In this particular class, I didn’t have many clarity-avoiders, and those I did were cowed by the competence and excellence that surrounded them. All except one. Dimitrious came to the final exam brimming with the twitchy impersonation of wounded pride. You see, Dimitrious had missed so many assignments and classes that he wasn’t even eligible to take the final exam. His goose was already cooked, and he knew as much going in. But! He didn’t like the idea of having a cooked goose. Instead, he wanted to have an uncooked goose with maybe a golden egg or two stuffed up its ass. The golden egg, in this case, was the A+ he was going to get on his final exam, which would rescue his class grade and possibly his college career.

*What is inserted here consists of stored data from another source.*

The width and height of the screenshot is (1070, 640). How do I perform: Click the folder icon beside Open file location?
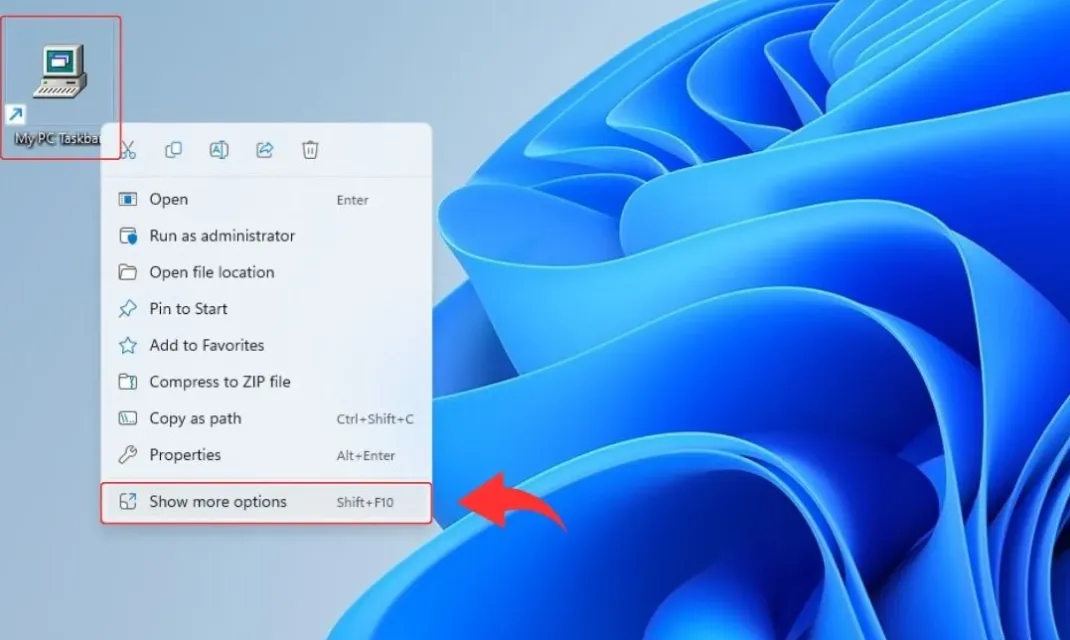127,272

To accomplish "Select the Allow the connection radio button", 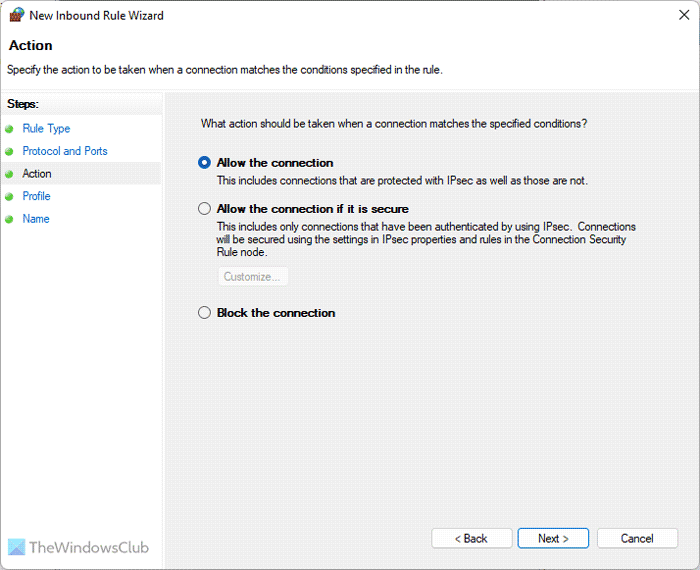I will (x=205, y=163).
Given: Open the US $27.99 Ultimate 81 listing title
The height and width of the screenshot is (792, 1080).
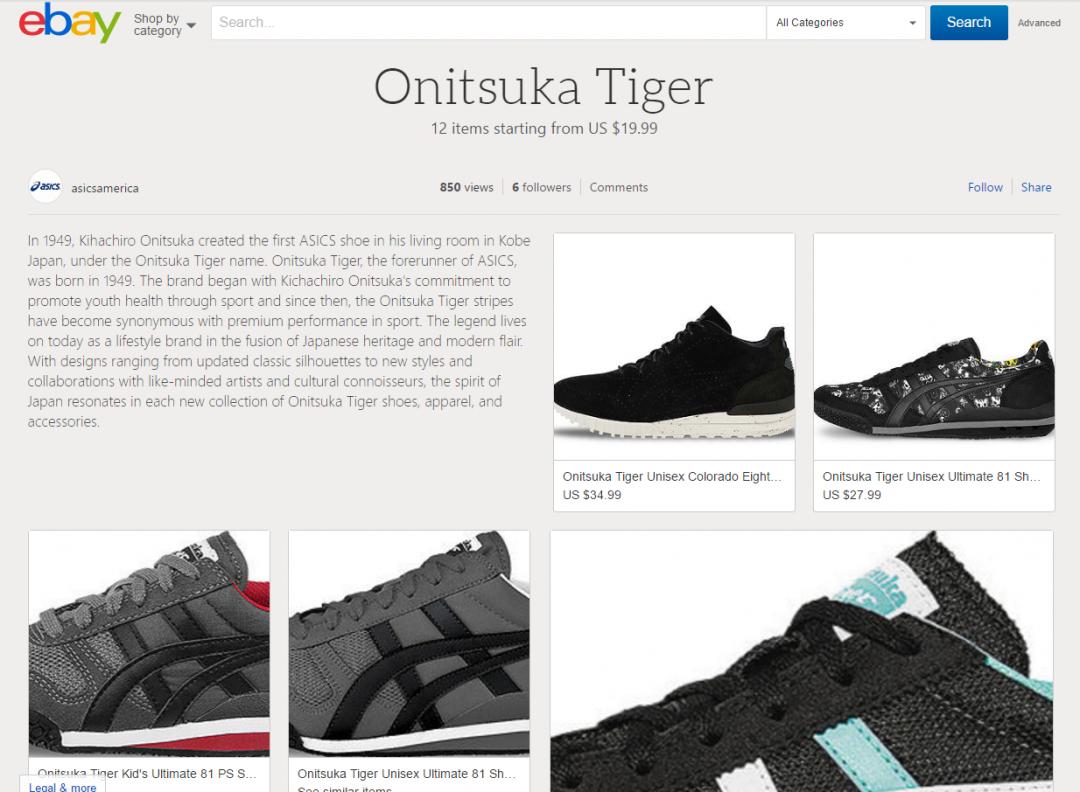Looking at the screenshot, I should click(931, 477).
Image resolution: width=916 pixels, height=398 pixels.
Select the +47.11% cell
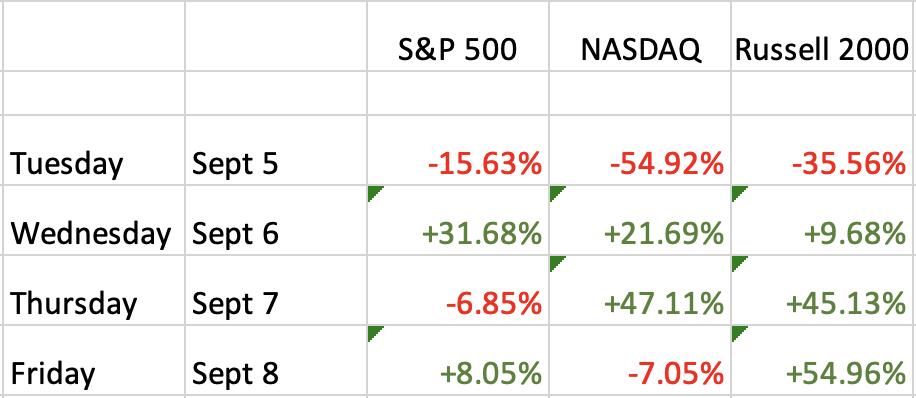pyautogui.click(x=640, y=290)
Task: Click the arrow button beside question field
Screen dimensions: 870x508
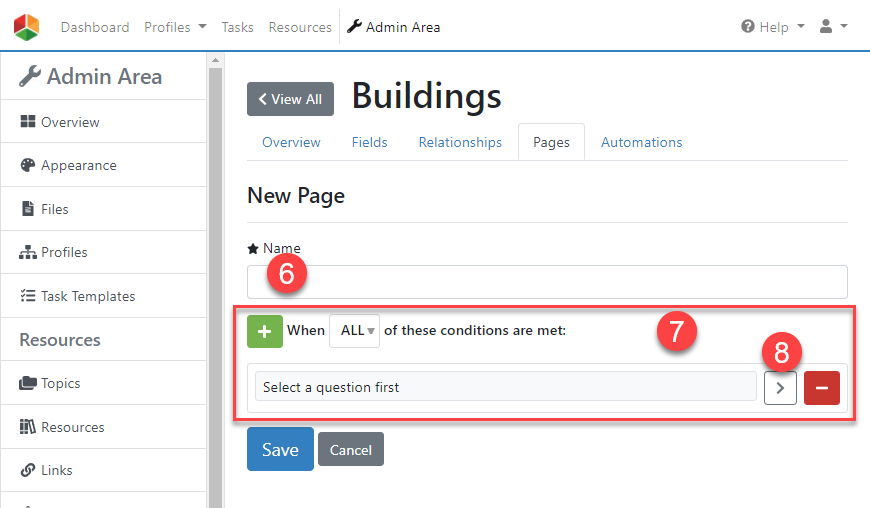Action: click(780, 387)
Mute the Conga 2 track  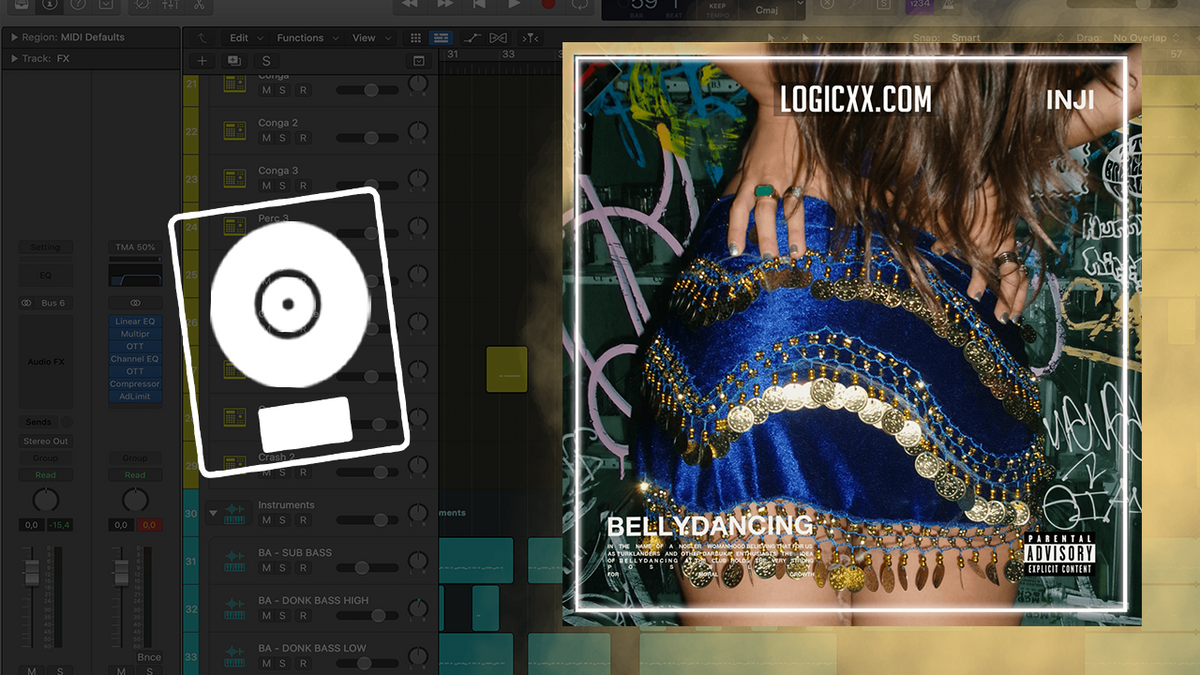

As I passed out bluebooks, I watched him quiver in anticipation of the tantrum he was about to throw. It was all scripted. He was waiting for me to deliver my line so he could deliver his. He was like a Dostoyevsky character, who preferred staging an embarrassing farce of righteous indignation to shuffling away, unremembered. When I got to his desk, I explained, in the voice of a children’s librarian, that he couldn’t take the test because of his many preceding failures, at which point he huffed and spasmed in his best approximation of offense, before fleeing in a disheveled rush. Like a silent movie character unjustly accused of a crime, he had no recourse to speech, only stock, exaggerated gestures of protest.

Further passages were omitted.